Introduction: In partial fulfillment of accreditation requirements, physician assistant (PA) programs analyze various performance indicators to identify correlation to Physician Assistant National Certifying Exam (PANCE) outcomes. While numerous studies have identified correlating performance indicators, research defining actionable, program-specific intervention criteria is limited. To address this need, we aim to determine if interventions implemented by the program based on indicator cutpoints were effective in reducing the number of potential PANCE failures.

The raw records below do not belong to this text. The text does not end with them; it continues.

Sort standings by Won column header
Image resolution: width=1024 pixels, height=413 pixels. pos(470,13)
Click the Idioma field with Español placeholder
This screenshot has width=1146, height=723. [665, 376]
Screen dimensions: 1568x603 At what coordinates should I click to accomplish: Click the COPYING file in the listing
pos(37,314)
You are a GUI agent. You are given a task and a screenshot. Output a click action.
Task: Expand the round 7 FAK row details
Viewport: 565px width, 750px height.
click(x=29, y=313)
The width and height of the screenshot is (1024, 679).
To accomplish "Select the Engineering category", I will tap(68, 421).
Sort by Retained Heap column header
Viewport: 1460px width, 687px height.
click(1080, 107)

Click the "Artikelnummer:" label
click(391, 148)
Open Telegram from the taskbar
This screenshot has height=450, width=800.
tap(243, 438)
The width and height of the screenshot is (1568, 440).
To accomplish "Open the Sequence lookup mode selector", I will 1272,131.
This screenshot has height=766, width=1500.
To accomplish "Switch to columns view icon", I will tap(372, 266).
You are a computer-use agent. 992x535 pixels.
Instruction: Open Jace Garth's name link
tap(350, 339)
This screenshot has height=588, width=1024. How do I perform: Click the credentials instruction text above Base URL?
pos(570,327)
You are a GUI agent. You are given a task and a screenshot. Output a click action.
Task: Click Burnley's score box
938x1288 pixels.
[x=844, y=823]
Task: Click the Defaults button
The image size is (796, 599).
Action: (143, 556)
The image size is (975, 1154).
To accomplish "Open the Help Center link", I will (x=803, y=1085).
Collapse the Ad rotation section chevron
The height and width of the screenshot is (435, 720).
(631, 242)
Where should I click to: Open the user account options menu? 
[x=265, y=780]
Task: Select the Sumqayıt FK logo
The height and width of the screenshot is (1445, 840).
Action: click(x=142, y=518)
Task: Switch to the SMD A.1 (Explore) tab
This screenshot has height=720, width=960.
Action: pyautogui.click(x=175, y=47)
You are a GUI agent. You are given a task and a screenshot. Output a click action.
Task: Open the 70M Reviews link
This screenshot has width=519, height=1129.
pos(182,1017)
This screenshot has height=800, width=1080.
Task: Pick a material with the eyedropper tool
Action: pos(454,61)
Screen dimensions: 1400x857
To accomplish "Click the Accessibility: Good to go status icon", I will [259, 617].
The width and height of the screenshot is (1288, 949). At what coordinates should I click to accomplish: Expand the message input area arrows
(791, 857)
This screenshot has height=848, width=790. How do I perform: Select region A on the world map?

Methods: This retrospective study includes students in cohorts 2019 to 2024 from the University of North Texas Health Science Center PA Program (n = 426). Pearson correlation and regression analysis was performed to identify cutpoints for program indicators of PANCE performance. At-risk student performance after counseling and intervention was then analyzed.

Results: Students with 5 or more indicators below the cutpoint were projected to fail the PANCE. Cohorts 2019 to 2023 had 5 or fewer projected PANCE failures each year, while cohort 2024 had 13 projected failures. With targeted intervention and counseling initiated early in the program, the 2024 cohort had a significantly lower rate of PANCE failure among those projected to fail compared to previous cohorts (2024: 8%; 2023: 50%; 2021: 40%; 2020: 50%).

Discussion: Monitoring student progress through both didactic and clinical phases, using a combination of cutpoints for programmatic assessments and course performance, allows for timely and individualized interventions that can enhance PANCE pass rates. The noted reduction in the PANCE failure rate for cohort-specific high-risk students highlights the success of this approach and underscores the value of personalized counseling, tailored interventions, and access to resources throughout the program.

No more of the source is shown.